START EXERCISE PASSAGE

Militants on Saturday attacked a historic 121-year-old building in Pakistan's southwestern Balochistan province that was used by the country's founder Muhammad Ali Jinnah, killing a policeman and causing extensive damage to the structure.
The militants targeted the Quaid-e-Azam Residency in Ziarat, a holiday resort located about 120 km from the provincial capital of Quetta, at 1.15 am.
They planted and set off four bombs and then opened fire. The explosions and gunfire triggered a blaze that was extinguished after four hours.
A policeman was killed in the shooting, police officials said. The wooden parts of the building, furniture and memorabilia associated with Jinnah were destroyed by the fire.
Footage on television showed that the rood of the building had collapsed and only its structure made of bricks was left intact.
District police chief Asghar Ali said a bomb disposal squad had found and defused six more bombs, each containing about three kilograms of explosives.
He said it took longer than expected for the fire to be controlled as there are no fire tenders in Ziarat. A fire tender sent from Quetta was used to put out the blaze.

END EXERCISE PASSAGE
START LISTED ENTRIES

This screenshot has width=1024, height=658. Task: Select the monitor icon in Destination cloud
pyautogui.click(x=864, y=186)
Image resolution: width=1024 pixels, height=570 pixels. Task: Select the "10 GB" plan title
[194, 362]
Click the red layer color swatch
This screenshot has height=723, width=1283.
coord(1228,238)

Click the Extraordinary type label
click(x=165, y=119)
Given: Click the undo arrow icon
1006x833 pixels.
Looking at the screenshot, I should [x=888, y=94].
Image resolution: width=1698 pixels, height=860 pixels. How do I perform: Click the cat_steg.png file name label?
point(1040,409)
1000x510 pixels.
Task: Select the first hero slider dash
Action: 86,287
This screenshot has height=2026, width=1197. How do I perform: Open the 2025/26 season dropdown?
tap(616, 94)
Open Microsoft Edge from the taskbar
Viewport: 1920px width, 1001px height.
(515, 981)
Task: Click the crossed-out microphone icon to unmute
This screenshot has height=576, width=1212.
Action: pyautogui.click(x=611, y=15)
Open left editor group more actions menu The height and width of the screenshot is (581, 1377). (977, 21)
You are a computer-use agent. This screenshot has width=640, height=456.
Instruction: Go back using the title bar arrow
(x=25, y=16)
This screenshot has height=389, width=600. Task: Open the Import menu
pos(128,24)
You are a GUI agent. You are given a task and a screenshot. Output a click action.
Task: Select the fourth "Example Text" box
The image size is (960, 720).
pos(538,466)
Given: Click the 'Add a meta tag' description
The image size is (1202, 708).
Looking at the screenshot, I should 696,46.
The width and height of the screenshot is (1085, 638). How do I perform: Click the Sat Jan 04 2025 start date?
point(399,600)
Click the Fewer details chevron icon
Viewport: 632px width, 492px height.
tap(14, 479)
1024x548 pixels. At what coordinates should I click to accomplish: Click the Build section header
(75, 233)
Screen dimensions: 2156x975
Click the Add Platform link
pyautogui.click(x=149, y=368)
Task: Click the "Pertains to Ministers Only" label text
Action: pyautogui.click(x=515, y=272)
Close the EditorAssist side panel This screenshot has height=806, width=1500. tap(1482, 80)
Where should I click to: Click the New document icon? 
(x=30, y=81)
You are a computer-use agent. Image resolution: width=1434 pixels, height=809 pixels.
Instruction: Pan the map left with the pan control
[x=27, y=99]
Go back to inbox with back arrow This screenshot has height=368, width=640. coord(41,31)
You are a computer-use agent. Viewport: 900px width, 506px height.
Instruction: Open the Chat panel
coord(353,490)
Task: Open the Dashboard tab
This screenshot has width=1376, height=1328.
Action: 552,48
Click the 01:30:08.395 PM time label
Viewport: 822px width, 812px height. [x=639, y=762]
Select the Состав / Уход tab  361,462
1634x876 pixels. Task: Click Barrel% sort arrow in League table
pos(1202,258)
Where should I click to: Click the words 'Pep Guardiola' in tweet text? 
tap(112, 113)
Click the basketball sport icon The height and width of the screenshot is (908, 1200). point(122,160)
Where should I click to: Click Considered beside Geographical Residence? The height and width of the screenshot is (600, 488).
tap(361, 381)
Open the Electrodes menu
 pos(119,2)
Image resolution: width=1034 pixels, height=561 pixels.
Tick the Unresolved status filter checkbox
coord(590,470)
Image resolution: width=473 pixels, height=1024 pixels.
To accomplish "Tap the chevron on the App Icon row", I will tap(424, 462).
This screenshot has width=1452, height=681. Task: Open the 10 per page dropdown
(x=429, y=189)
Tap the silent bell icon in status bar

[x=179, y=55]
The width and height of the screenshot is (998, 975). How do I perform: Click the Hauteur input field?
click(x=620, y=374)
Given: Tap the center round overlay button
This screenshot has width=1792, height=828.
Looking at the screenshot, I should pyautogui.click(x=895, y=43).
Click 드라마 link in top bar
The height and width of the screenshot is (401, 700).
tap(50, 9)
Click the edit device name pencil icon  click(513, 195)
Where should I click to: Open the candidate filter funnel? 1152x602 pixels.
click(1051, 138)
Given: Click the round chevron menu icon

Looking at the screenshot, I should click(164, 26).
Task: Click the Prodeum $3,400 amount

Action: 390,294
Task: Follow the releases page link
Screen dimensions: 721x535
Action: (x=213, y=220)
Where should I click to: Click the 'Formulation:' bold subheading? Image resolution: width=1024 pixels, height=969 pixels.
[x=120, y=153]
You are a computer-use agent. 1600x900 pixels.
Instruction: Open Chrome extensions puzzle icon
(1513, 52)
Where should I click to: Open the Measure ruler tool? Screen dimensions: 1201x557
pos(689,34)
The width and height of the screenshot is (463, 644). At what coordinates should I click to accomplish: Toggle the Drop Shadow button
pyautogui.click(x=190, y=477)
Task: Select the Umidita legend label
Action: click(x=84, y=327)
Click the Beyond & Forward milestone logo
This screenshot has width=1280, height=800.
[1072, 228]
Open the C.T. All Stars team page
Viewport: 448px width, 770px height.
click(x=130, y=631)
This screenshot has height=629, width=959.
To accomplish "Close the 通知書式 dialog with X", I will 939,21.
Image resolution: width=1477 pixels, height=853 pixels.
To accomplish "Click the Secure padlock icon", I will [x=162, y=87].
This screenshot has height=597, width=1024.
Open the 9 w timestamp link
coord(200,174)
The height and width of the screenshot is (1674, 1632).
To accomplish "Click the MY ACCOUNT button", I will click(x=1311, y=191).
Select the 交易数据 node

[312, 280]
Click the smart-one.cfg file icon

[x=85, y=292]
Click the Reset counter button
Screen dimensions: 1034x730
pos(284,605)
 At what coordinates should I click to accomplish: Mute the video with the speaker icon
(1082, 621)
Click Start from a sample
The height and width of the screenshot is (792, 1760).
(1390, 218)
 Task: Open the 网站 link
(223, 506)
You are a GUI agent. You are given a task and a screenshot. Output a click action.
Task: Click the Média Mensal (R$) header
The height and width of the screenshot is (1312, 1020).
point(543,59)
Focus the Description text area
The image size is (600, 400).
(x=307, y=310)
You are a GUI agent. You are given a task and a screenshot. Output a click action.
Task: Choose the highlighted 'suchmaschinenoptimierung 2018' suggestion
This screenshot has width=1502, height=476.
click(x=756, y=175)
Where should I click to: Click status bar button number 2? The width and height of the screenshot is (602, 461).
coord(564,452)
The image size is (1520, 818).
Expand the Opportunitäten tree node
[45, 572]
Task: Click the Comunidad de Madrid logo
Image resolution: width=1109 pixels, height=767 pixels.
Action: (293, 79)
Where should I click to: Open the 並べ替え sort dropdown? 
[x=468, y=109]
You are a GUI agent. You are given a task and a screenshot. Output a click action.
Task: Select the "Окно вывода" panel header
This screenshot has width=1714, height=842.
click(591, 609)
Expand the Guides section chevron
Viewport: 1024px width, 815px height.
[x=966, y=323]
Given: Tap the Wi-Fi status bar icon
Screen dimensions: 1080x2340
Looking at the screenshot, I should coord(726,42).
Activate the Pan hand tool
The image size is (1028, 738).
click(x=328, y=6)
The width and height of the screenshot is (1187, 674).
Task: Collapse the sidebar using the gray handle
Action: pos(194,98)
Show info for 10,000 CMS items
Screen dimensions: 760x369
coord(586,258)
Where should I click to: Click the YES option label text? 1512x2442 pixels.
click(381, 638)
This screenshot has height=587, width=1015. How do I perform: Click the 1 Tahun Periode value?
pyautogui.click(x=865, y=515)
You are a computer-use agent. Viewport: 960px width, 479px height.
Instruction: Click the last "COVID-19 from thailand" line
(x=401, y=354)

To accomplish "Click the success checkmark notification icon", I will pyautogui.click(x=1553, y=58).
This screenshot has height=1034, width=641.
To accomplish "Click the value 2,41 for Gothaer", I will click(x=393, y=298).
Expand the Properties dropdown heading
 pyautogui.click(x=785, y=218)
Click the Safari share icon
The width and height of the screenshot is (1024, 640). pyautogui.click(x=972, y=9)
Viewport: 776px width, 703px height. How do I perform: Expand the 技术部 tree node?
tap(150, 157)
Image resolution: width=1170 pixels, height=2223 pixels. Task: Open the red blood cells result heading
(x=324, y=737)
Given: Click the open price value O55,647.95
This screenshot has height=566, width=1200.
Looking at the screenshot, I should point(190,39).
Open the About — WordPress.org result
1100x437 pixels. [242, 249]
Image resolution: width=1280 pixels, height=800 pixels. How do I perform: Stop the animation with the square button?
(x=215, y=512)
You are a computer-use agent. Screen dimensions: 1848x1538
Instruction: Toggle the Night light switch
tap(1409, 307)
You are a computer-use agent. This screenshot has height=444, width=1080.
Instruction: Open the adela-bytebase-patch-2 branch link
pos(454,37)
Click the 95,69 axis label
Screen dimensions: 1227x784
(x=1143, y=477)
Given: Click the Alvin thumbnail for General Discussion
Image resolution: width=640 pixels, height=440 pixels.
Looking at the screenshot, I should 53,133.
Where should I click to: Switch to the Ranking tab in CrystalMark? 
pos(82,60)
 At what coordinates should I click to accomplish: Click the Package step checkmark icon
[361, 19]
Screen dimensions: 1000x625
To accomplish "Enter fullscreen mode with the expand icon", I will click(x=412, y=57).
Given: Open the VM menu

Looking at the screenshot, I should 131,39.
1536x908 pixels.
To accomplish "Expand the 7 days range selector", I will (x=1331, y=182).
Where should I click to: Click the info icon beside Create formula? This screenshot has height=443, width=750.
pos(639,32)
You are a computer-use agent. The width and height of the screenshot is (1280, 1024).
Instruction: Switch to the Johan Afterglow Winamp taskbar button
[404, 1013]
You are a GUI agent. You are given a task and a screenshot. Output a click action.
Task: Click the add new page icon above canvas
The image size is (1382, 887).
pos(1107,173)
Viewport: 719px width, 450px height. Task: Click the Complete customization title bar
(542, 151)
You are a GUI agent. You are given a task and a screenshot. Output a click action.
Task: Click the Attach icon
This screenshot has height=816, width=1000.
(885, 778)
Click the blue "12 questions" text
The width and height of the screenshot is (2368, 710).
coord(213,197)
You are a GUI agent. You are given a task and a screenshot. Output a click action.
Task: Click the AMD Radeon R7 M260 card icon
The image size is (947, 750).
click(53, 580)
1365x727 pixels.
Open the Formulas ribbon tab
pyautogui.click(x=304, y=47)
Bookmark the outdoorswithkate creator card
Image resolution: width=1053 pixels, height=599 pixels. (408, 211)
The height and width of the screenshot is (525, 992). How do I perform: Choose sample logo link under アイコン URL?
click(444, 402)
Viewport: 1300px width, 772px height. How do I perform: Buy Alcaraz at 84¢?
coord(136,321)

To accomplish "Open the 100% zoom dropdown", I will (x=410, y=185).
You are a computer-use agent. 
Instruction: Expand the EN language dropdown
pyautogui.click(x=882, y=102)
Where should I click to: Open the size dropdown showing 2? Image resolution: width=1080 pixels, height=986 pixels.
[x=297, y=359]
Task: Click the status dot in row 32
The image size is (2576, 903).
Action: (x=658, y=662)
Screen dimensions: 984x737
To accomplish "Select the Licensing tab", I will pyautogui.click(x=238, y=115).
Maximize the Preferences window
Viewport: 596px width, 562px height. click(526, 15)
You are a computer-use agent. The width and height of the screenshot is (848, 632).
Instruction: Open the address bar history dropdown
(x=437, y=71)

END LISTED ENTRIES

## [EXERCISE SET]
A: Answer these questions using the Ziarat report:
(i) At what time did the militants target the Quaid-e-Azam Residency?
(ii) How long did it take for the blaze to be put out?
(iii) How many more bombs did the bomb disposal squad find and defuse?
B: Output everything in the Ziarat report from "Militants on Saturday" down to "by the fire.", copied word for word.
The items are separate material, apart from the Ziarat report.

## [SOLUTIONS TO THE PROBLEMS]
A:
(i) 1.15 am
(ii) Four hours
(iii) Six

B:
Militants on Saturday attacked a historic 121-year-old building in Pakistan's southwestern Balochistan province that was used by the country's founder Muhammad Ali Jinnah, killing a policeman and causing extensive damage to the structure.
The militants targeted the Quaid-e-Azam Residency in Ziarat, a holiday resort located about 120 km from the provincial capital of Quetta, at 1.15 am.
They planted and set off four bombs and then opened fire. The explosions and gunfire triggered a blaze that was extinguished after four hours.
A policeman was killed in the shooting, police officials said. The wooden parts of the building, furniture and memorabilia associated with Jinnah were destroyed by the fire.